Education and training in behaviour analysis has become an important issue in the field. Training should be accessed through University courses at the appropriate level of practice (Undergraduate or Postgraduate). Obviously, short courses do not suffice to train professionals in any field. No reasonable person would seek the services or condone the hiring of a physician or an engineer who does not have the proper university training and professionally supervised practical experience in the application of the basic science or principles upon which those professions rely. It is a strange and disturbing fact that this sensible requirement is not imposed when persons that are to be responsible for enacting significant changes in the behaviour of people are employed! Too often, no evidence of knowledge of learning principles is required, nor of skills in the professional application of those principles, in persons who are in charge of solving socially significant human problems.
EABA endorses behaviour analyst qualifications as developed and set out by the Behavior Analyst Certification Board (www.bacb.com). There is a shortage of fully educated and trained behaviour analysts across all of Europe.
EABA supports BACB standards by disseminating information about approved training courses on the webpages and in the social media. It is high time that we recognize that despite the aforementioned gains of recent years, the citizens of Europe are as yet routinely denied access to the benefits of applied behaviour science in public service and to education about the science. The continent’s universities, with but a few exceptions, are failing to provide the scientific advancement and the training of basic and applied behaviour analysts that are essential to enhancing the welfare of its people.
EABA supports students of behavior analysis by offering student fees for membership and conferences, as well as hosting B.F. Skinner Foundation Research Graduate Awards for experimental as well as applied graduate student research.
EABA organizes a bi-annual conference as well as a bi-annual summer school that focus on the dissemination of findings from research and practice of behaviour analysis as well as accurate up-to-date training for professionals. Continued education credits are available at these events.

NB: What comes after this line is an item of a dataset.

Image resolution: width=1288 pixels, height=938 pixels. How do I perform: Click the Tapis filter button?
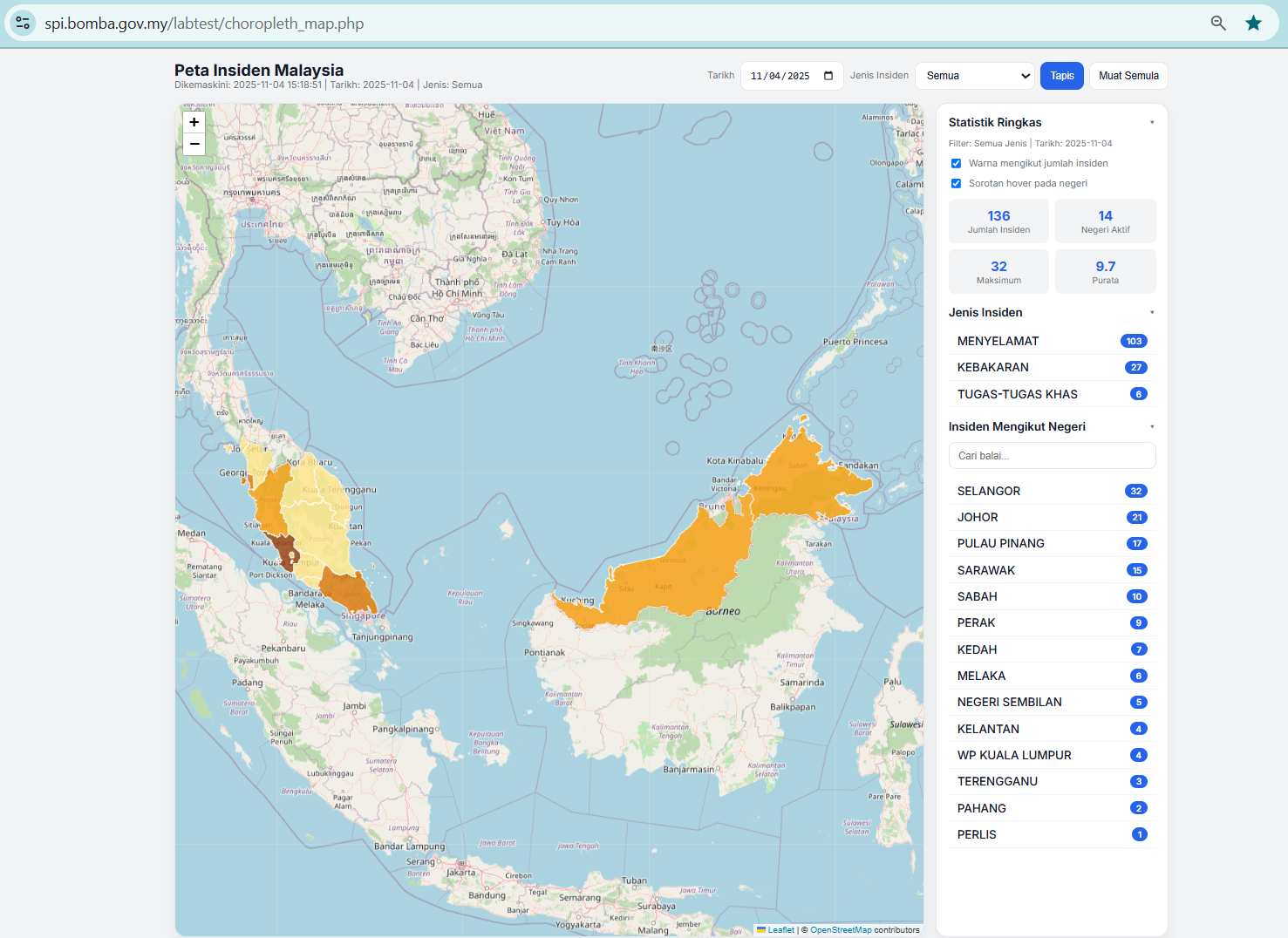coord(1061,75)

I urge us all, whether we are teachers, students, administrators, or professionals to work together to try to ensure that a deserving public receives the full benefits of a natural science of behaviour. Let us all become advocates of the science of behavior analysis, not only in any one particular area but of the whole science. Basic science programs in the field should be established and developed as well as programs emphasizing service delivery. The basic science of behaviour analysis needs to exist and grow if the applied science is not to become stagnant. Education and training for future professionals also has to be appropriate and sufficient. Let us advocate the science of behavior analysis for a better world.